You wimp! You should be able to hold down two part time jobs with no problem!
Plenty of people don’t get to choose to cut their hours because they need the money. You are so privileged and spoiled.
Everyone’s going to judge you for doing this. You’d be able to handle this if you weren’t so weak.
You can’t quit! You need the extra money now more than ever for student loans, a wedding, a house—what are you doing?? You’re such a disappointment!
Do you see the expectations here? “I expected you to be stronger.” “I expected you to be more like everyone else.” “I expected you to make this situation work.” “I expected you to contribute more.”
As my stress level mounted and shame tightened its grip around my throat, somewhere out of the chaos came a truth that helped free me to not only make, but own the decisions I knew were best for me.
It came to me one night while driving home from my evening job. I was processing verbally (as I often do while driving) all the stress and worry I had been feeling, when a powerful diamond of a truth emerged.
“Sara, you are the only one who’s ever going to live your life, and the only life you’re ever going to get to live is the one you have.”
I was so struck by the profoundness of that statement, that I repeated it out loud to myself again.
“You are the only person who’s ever going to live your life, and the only life you’re ever going to live is yours.”

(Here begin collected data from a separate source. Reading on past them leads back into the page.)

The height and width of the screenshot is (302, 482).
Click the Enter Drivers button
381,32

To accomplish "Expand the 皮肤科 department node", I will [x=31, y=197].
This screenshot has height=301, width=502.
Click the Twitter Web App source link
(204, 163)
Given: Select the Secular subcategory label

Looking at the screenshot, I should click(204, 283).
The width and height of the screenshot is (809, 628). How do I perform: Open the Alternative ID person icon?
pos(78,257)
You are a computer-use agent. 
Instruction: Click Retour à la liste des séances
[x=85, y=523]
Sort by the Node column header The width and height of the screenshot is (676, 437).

I felt like a kid in front of a huge pile of Legos being told to create whatever my heart desired. No pressure to make something that looked like what other kids were making, and no fear of what other people might think of whatever it was I’d choose to create.
I pulled into my driveway that night understanding in a whole new way that my life decisions weren’t something to feel shame about; they were opportunities to create just the kind of life that fit me. It felt like permission to let go of all those expectations I’d been holding on to like helium-filled balloons. And I was so ready to let them all go.
Imagine that child again with tons of Legos and a completely blank slate to start building on. What energetic, imaginative child would spend more time panicking about what she or he was going to build instead of diving right into the pile to start choosing pieces? You can’t create anything beautiful or unique or enjoyable if you let fear and shame take control of the process.
Is it not the same with building our lives?
The more I thought about it, the more ridiculous it seemed to me that I’d spent so long letting things like shame and fear of judgment waste the precious time I’d been given to build my life. I was outraged that I’d let expectations waste such a precious and incredible opportunity to create something so totally unique, and to let myself engage the creative spirit in me.
Why do we so easily let expectations control and waste our lives? What do we have to lose except the supposed “approval” from other people whose opinions probably don’t really matter in the end anyway?
I’m determined to stick with this perspective shift and plunge full-force into designing a life that’s best for me. One that’s responsible, intentional, empathetic, and loaded with grace.
Because this life is the only one I’ve been given to live, and not a single other person is ever going to have to live it except me.
And that’s a phrase to live by, liberated and free.